Pasted text → Base64 alphabet. UTF-8 safe; toggle URL-safe variant for use in URLs and JWTs. Everything runs locally; nothing leaves the tab.

Input bytes

Output bytes

Overhead

33%

Plain text

Samples

Base64 output

SGVsbG8sIHdvcmxkISDwn5GL

Encoding bytes for text channels.

Base64 was standardised in RFC 1421 (1993) as part of PEM — Privacy-Enhanced Mail. The motivating use case was clear: send binary attachments through email systems that only accepted printable ASCII. Mail relays of the era stripped or mangled the eighth bit of every byte; some converted CRLF to bare LF or wrapped lines at 80 columns; some interpreted certain bytes as control codes. Anything binary needed an envelope that survived a pipeline of paranoid hand-offs. Three decades later, the same concern is still alive: HTTP headers, JSON values, URL parameters, JWT signatures, data URIs, S/MIME attachments, X.509 certificates — every binary payload that crosses a text channel passes through Base64.

The encoding is mechanical. Take three bytes — 24 bits — and split them into four 6-bit groups. Each group is a number from 0 to 63, which indexes into a 64-character alphabet: A–Z a–z 0–9 + /. The output is exactly 4/3 the size of the input, rounded up to the nearest multiple of 4 (that's where the = padding comes from — to fill out the last group when the input length isn't a multiple of 3). The 33% overhead is the price of being able to fit any byte sequence into a 7-bit ASCII text stream.

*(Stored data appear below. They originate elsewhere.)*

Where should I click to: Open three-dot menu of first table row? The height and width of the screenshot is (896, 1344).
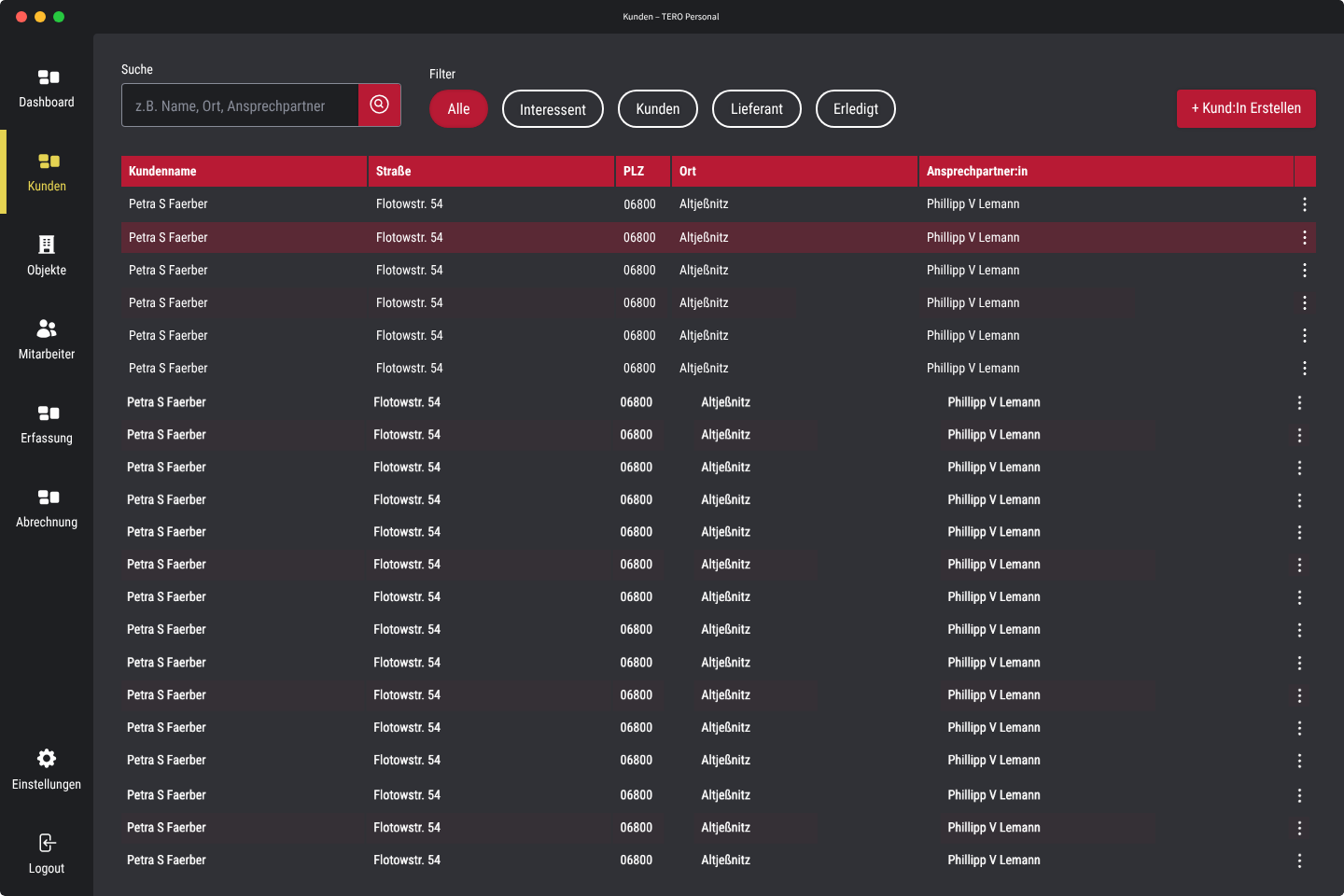(1304, 204)
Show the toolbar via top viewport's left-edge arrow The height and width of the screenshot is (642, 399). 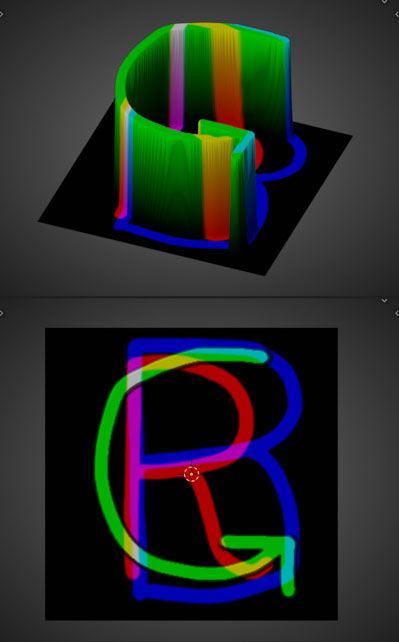click(x=1, y=14)
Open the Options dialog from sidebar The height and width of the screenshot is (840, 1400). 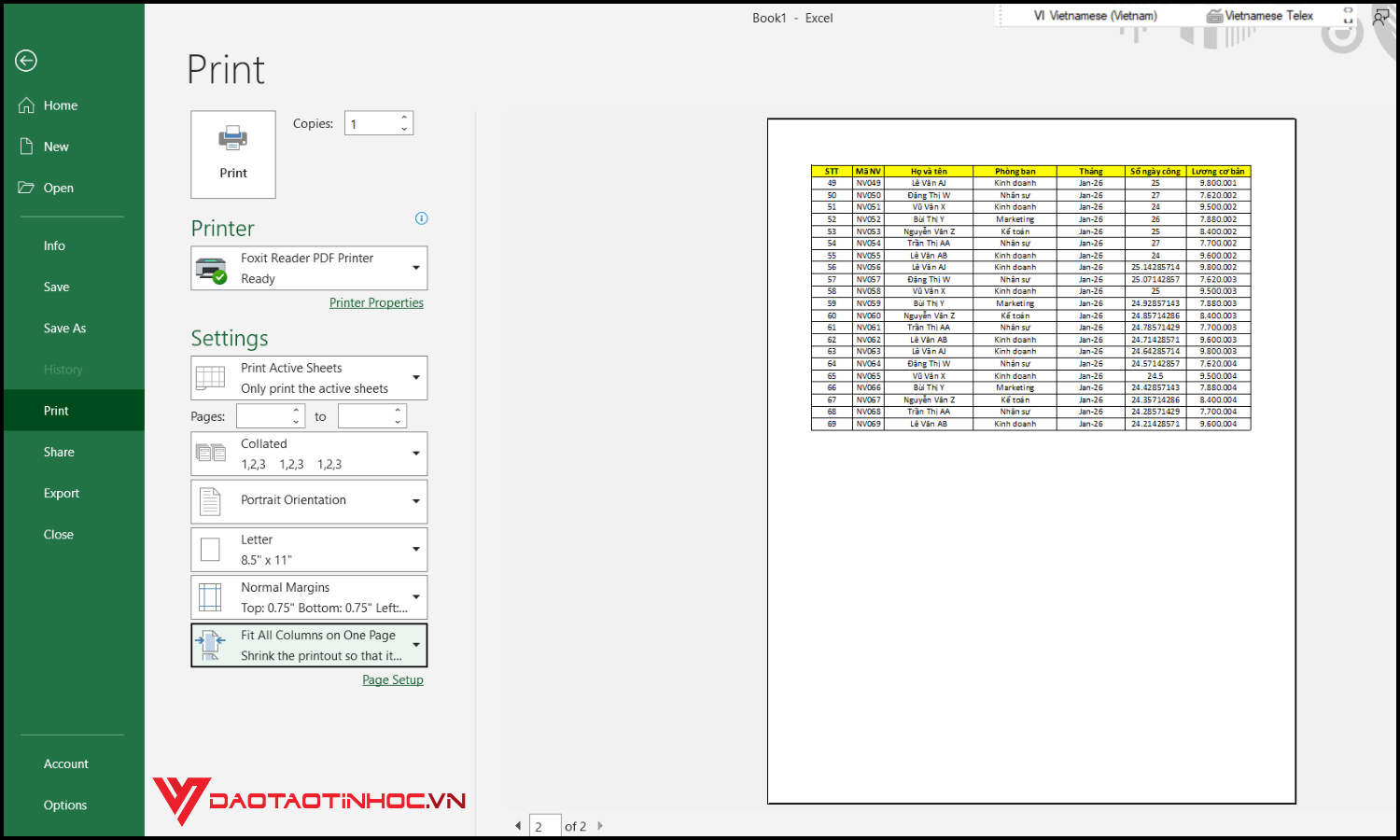click(65, 805)
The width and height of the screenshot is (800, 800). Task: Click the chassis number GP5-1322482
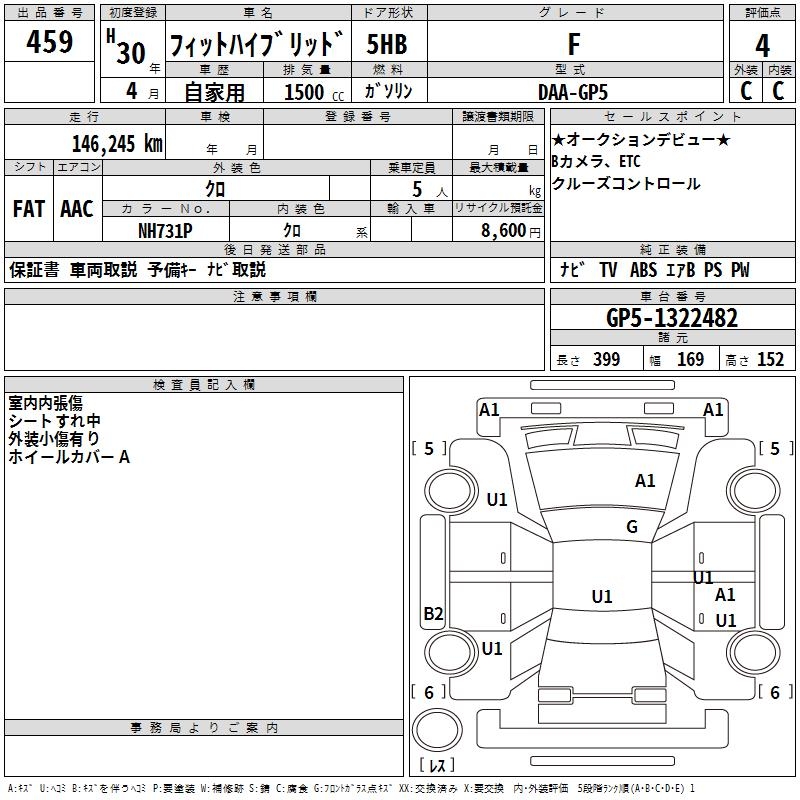click(x=672, y=319)
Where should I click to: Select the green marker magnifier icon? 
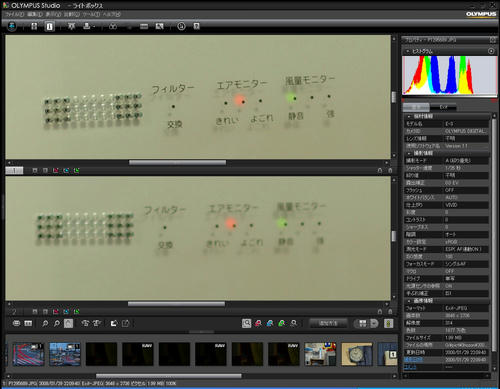click(282, 323)

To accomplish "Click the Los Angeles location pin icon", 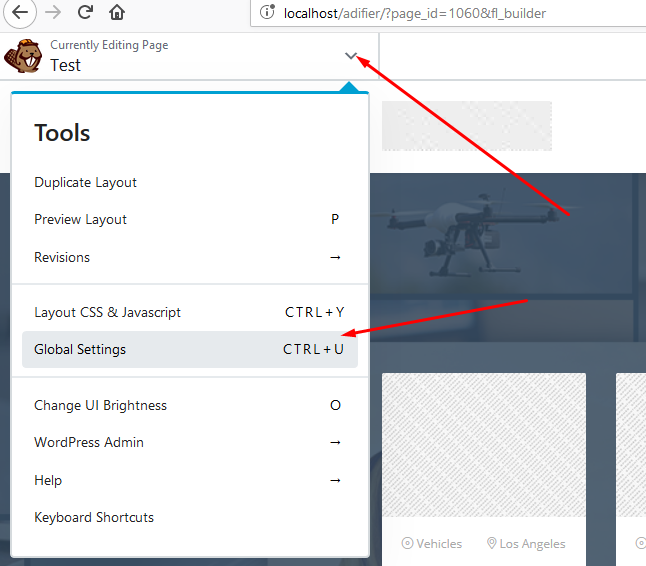I will [491, 544].
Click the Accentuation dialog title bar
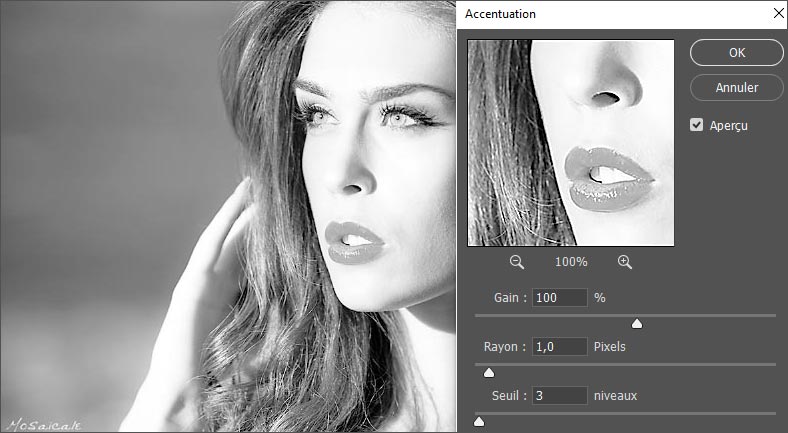The height and width of the screenshot is (433, 788). coord(600,14)
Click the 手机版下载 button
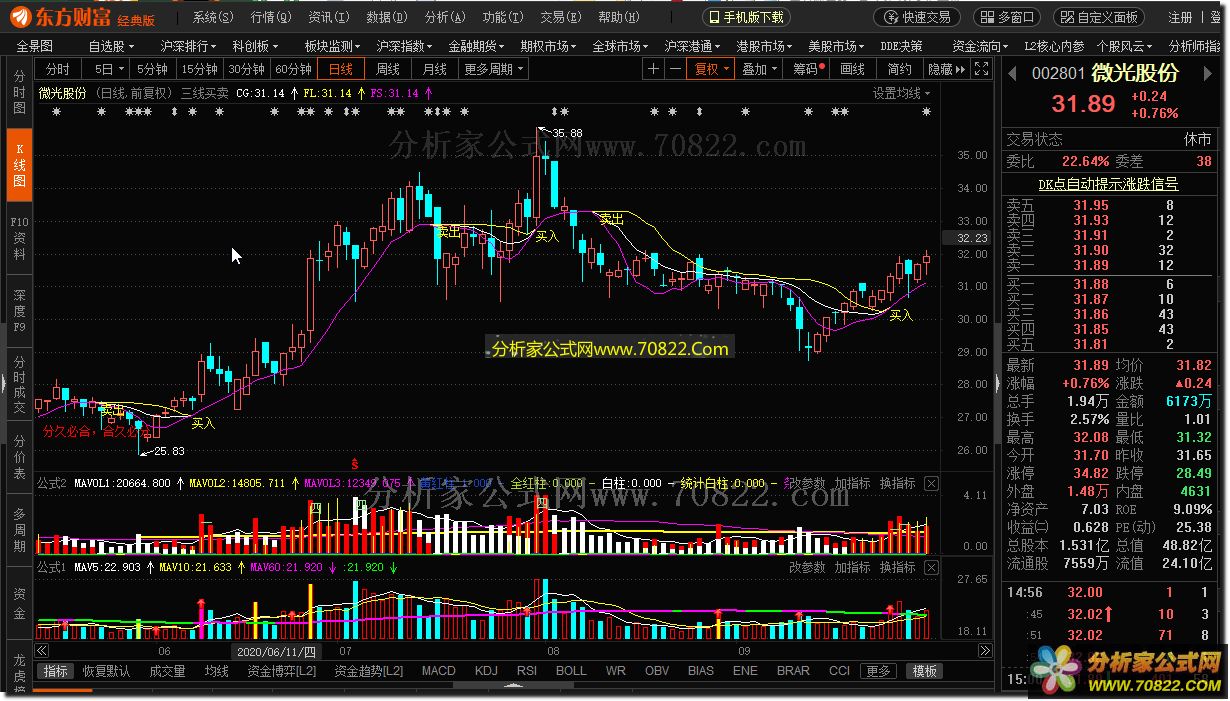 pyautogui.click(x=747, y=17)
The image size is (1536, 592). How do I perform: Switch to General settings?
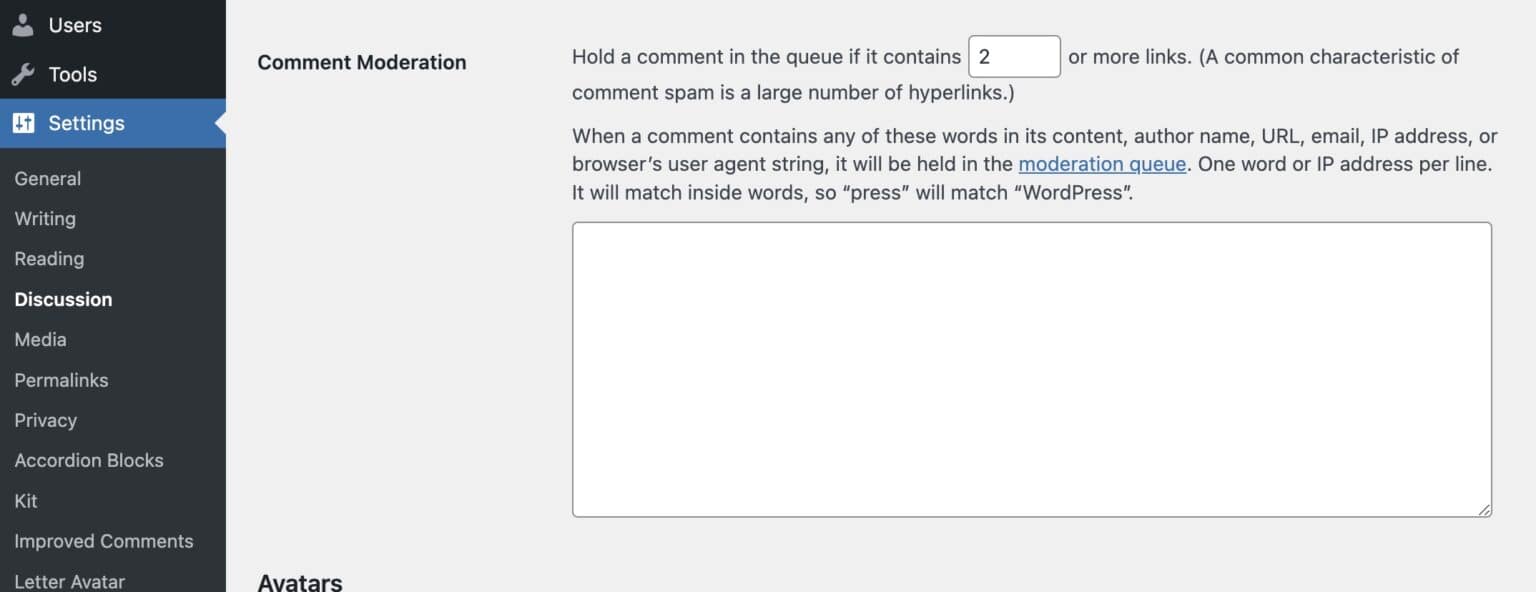pos(47,178)
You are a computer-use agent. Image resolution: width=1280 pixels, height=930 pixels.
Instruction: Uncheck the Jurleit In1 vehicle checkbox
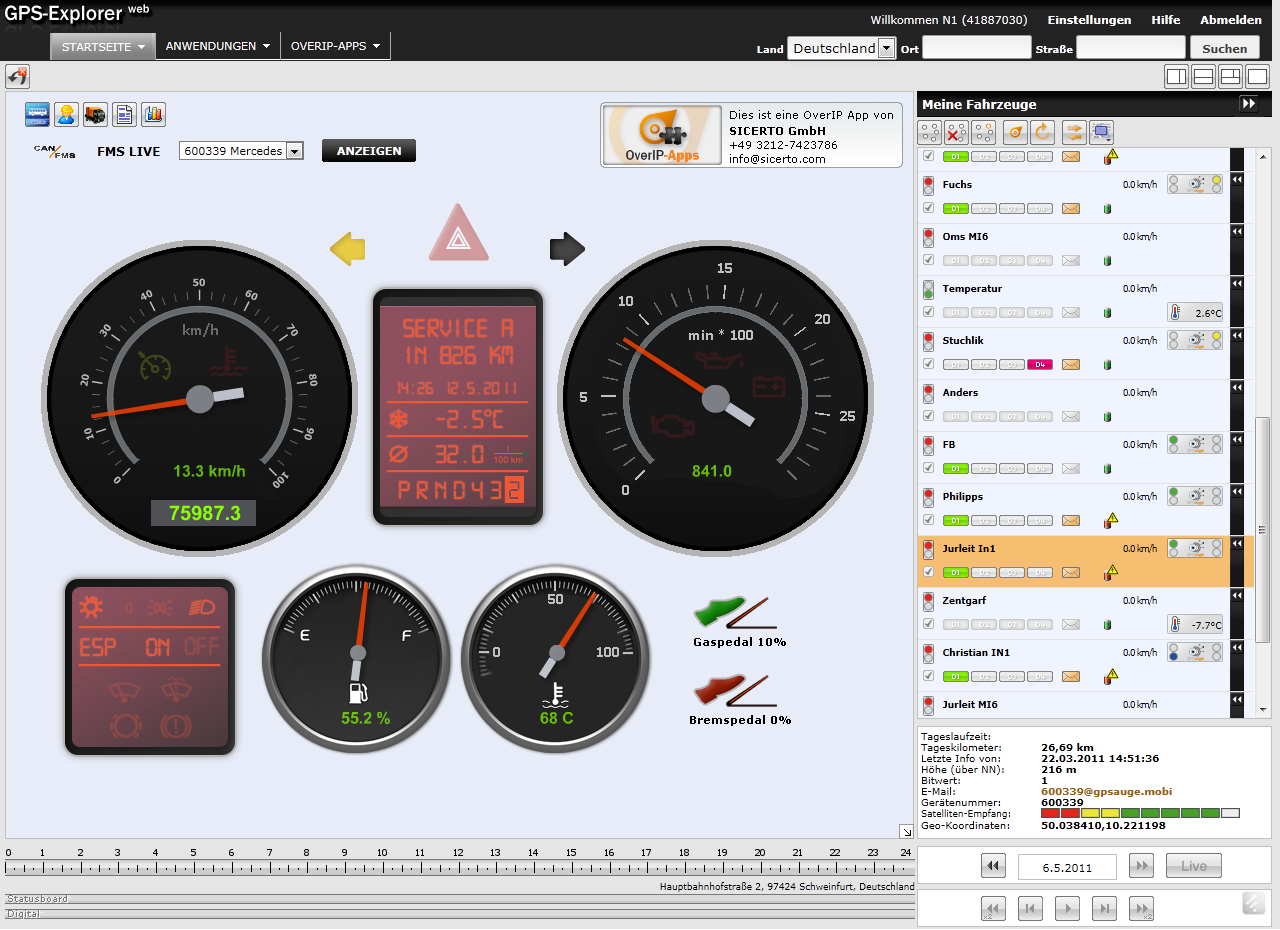(x=929, y=572)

Input length	Encoded length	Padding
3n bytes	4n chars	none
3n + 1 bytes	4n + 4 chars	==
3n + 2 bytes	4n + 4 chars	=

This is why a Base64 string's length is always a multiple of 4, and why decoders must understand padding to recover the original byte count. URL-safe Base64 drops the padding (it's recoverable from string length mod 4) and swaps + / for - _ so the encoded value can sit inside a URL or HTTP header without further percent-encoding.

Five flavours of the same idea.

"Base64" is a family. RFC 4648 — the modern reference, replacing RFC 1421/2045/3548 — formalises five variants. They differ in the last two alphabet characters and in how strict they are about padding. Picking the wrong one will round-trip cleanly within your own system but break when a counterparty uses a different decoder.

Variant	Last two chars	Padding	Used by
Standard (RFC 4648 §4)	+ /	required =	MIME, PEM, S/MIME, OpenSSL -base64
URL-safe (RFC 4648 §5)	- _	optional	JWT, JWS, JWE, JWK, OAuth state
Modified Base64 for filenames	+ ,	none	IMAP UTF-7 mailbox names (RFC 3501)
YEnc-adjacent	varies	varies	Usenet binaries (rare today)
Bcrypt's $-base64	. /	none	OpenBSD bcrypt password hashes

For everything you're likely to build today, the choice collapses to two: standard or URL-safe. Standard goes inside MIME bodies, PEM-armoured certificates, and SQL bytea dumps. URL-safe is mandatory for anything that travels in a URL or HTTP header — JWTs, OAuth state, signed S3 GET URLs, push-notification tokens. The split exists because + in a URL is interpreted as a literal space (a legacy of application/x-www-form-urlencoded) and / divides path segments.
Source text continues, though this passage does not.